Segment Open

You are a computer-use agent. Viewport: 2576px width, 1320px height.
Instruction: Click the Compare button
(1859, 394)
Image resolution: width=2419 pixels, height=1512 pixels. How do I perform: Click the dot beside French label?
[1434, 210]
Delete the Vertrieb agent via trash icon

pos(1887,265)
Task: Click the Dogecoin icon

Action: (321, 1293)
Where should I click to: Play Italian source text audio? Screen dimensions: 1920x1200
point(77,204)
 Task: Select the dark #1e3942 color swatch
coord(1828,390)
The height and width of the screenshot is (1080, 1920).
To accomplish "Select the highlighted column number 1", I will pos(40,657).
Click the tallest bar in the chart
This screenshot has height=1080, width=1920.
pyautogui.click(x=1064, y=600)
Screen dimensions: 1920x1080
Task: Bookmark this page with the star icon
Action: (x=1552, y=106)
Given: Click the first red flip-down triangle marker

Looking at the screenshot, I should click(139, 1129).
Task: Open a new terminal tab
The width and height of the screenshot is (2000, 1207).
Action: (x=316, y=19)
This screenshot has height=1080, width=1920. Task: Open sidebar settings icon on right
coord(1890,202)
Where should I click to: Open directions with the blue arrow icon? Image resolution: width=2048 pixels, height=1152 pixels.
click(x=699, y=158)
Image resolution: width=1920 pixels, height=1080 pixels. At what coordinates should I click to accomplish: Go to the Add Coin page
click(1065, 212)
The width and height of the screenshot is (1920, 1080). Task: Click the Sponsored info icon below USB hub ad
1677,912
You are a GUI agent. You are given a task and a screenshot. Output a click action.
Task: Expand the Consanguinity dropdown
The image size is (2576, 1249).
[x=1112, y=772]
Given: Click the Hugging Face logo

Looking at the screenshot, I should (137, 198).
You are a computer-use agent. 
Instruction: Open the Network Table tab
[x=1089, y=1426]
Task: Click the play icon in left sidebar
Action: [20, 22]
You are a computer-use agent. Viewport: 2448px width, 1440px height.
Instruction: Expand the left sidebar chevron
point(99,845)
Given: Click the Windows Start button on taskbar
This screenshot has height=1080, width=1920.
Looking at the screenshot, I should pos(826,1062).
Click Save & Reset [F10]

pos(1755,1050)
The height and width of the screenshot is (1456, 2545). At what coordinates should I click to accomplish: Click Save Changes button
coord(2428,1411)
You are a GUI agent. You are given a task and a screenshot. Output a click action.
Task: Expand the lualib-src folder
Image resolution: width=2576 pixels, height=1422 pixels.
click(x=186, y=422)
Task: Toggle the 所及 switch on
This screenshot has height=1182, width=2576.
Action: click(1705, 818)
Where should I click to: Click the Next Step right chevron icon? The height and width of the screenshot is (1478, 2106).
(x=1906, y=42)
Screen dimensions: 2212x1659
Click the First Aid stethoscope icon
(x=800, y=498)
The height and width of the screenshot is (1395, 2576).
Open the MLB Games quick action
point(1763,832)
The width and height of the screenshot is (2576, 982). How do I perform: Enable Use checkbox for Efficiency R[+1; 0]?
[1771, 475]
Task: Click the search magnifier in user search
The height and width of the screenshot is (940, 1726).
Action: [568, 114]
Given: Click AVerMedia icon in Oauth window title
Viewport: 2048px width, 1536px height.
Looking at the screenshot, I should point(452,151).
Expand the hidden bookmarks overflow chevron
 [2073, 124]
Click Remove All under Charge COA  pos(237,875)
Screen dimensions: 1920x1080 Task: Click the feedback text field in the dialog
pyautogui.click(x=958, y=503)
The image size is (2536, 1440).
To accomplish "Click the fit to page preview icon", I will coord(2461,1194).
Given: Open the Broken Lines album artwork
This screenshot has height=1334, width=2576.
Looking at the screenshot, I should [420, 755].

Segment Closed

## Task item
Please copy the lines above from the line with "Given: Click the Windows" up to and including the line with "Task: Toggle the 所及 switch on", exactly as written and with nothing else.

## Exercise answer
Given: Click the Windows Start button on taskbar
This screenshot has height=1080, width=1920.
Looking at the screenshot, I should pos(826,1062).
Click Save & Reset [F10]

pos(1755,1050)
The height and width of the screenshot is (1456, 2545). At what coordinates should I click to accomplish: Click Save Changes button
coord(2428,1411)
You are a GUI agent. You are given a task and a screenshot. Output a click action.
Task: Expand the lualib-src folder
Image resolution: width=2576 pixels, height=1422 pixels.
click(x=186, y=422)
Task: Toggle the 所及 switch on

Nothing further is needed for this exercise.